Use the 213 brush to pat Naked Lunch onto the inner half of your lid.  We'll be using the 213 to apply all eye shadows unless otherwise noted.






Then apply All That Glitters to the outer half. Blend them together using the  224 brush.  For some reason mine doesn't look blended, but it is, I promise!






Next, take Era and apply it to the crease.  Take it slightly above, and form a shape like the one pictured below.  Blend that out using the 275, as it's denser than the 224 so will soften the line easier.






Now's the time for that concealer brush and Woodwinked.






Apply Woodwinked to your outer V and crease, and blend it out.  I also applied a little Retrospeck over Naked Lunch using the 213 and blended upwards.






Take the stiff eyeliner brush and line your lid with Espresso.  Using eyeshadow creates a far softer look, as fluidlines, or even pencil eyeliners at time, can look a little too dark and harsh.






Line under your eye with All That Glitters (inner) and Espresso (outer).  You don't need a lot, just enough to add a little definition.  I also used my 224 brush to apply a little of Nylon to highlight under my brow.






Next, line your upper water line with your black pencil eyeliner.  This darkens your lashes without the 'OMG you're wearing black eyeliner' look.  This was so hard to take a photo of!






Add your mascara, and that's your eyes done!






Apply NARS Luster using the 187 brush.  It's such a pretty colour and really gives you a healthy glow, but applied with a normal blush brush it's waaaay to dark for us pale girls.






Add Hug Me l/s and Sweet Tooth tendertone and you're all done!











I hope this has been useful.  Constructive criticism is always helpful too


----------



## n_c (Jul 16, 2008)

Great tut.
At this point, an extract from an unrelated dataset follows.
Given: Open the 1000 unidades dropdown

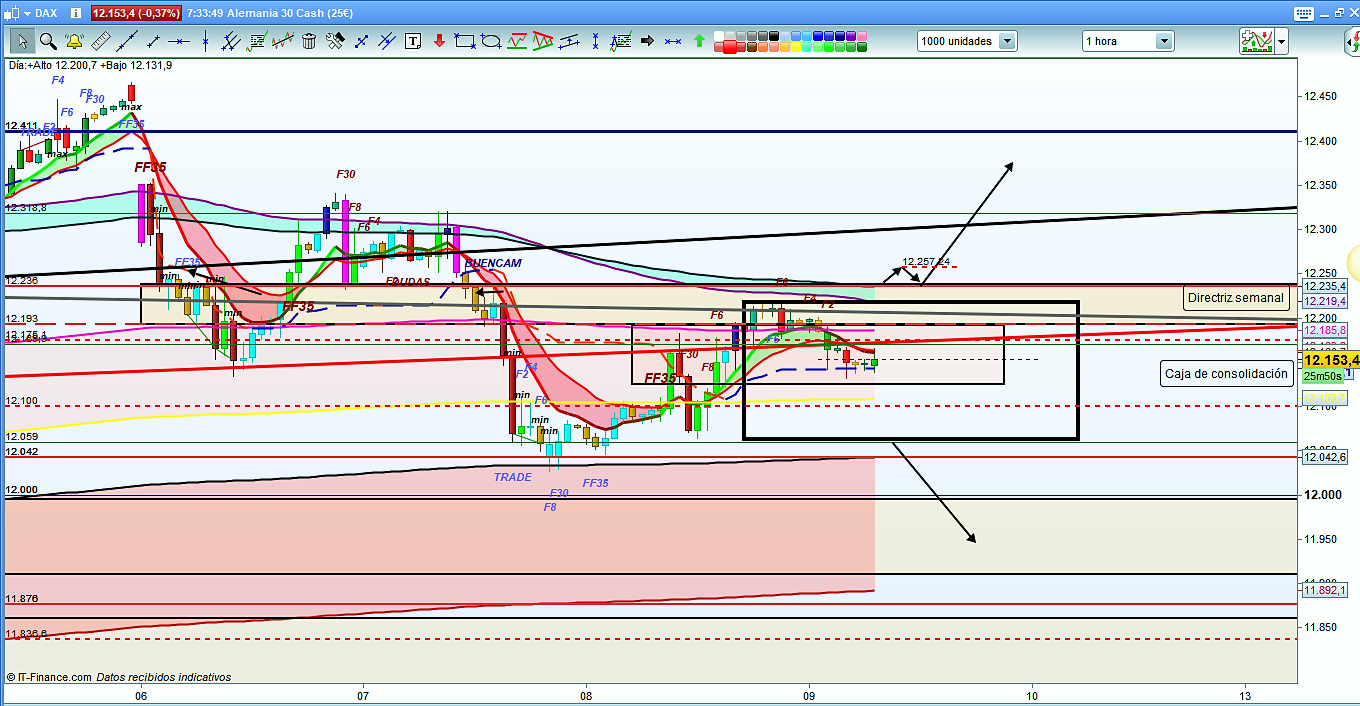Looking at the screenshot, I should [x=1006, y=41].
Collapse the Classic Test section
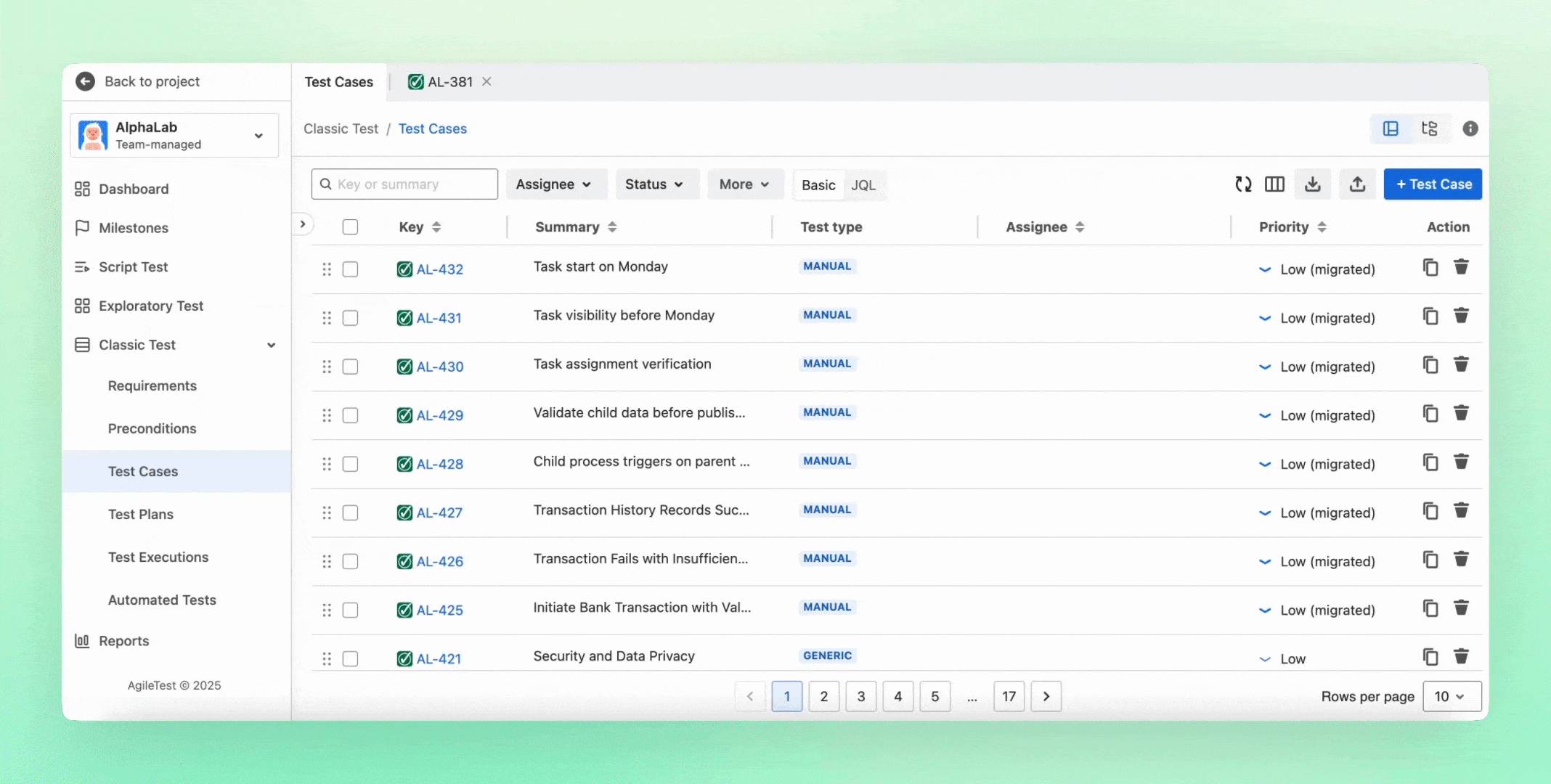Viewport: 1551px width, 784px height. tap(271, 345)
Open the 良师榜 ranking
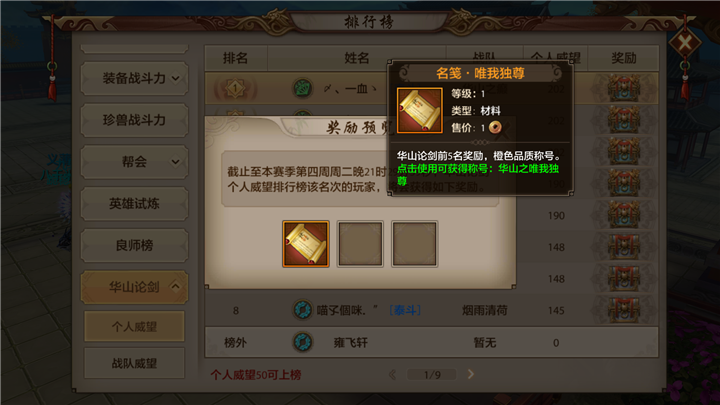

Simple and easy to understand...good job


----------



## Hilly (Jul 16, 2008)

beautiful tut! I love how you demonstrated tightlining lol. Looks good!


----------



## adegea (Jul 16, 2008)

Fab tutorial! Thanks.


----------



## SparklingWaves (Jul 16, 2008)

I really like this.  I like that it does not require a lot of products to give that put together look.  Great job!


----------



## ms_bloom (Jul 17, 2008)

I love your eyes - shimmery but clean, smokey but defined. Love it


----------



## MACATTAK (Jul 17, 2008)

Great look!  Thanks for the tutorial


----------



## shell12367 (Jul 17, 2008)

very simple, thanks!


----------



## Mao (Jul 18, 2008)

*Hi, Thanks for this tutorial!*

Even if i don't have blue/grey eyes, it's very useful because i could show to my sister what colors she could used or i could make up their eyes 
	

	
	
		
		

		
		
	


	




You explain very well, and your make up is perfect for everyday 
	

	
	
		
		

		
		
	


	




I hope you'll find the perfect foundation lol It's not easy to find it!Especially for porcelain skin. In china and Japan there are foundation for very very fair skin!! L'oreal has made one. One day if you go there lol I think you could find the perfect foundation lol
	

	
	
		
		

		
		
	


	




sorry my english is poor(i'm french)I make lot of mistakes


----------



## Bright (Aug 8, 2008)

Simple but useful, thanks


----------



## aleksis210 (Aug 8, 2008)

I like this...very nice!


----------



## jdepp_84 (Aug 13, 2008)

I am def going to try this one!


----------



## glam8babe (Aug 13, 2008)

good job


----------



## M!$$_BLinG (Aug 14, 2008)

cute and simple
love it


----------



## cuiran (Aug 14, 2008)

Great look! Thanks for the tutorial


----------



## UrbanEast (Nov 5, 2008)

I just bookmarked this.  Thanks!


----------



## mizuki~ (Nov 5, 2008)

This looks great! Thanks!


----------



## nunu (Nov 8, 2008)

very nice and simple look, thanks!


----------



## dreamiez (Nov 8, 2008)

Instant Radiance concealer  which brand is this from?


----------



## Tin Angel (Nov 8, 2008)

Great tut, simple enough that even I can understand it. And I'm with you on the hunt for the perfect foundation for fair skin!


----------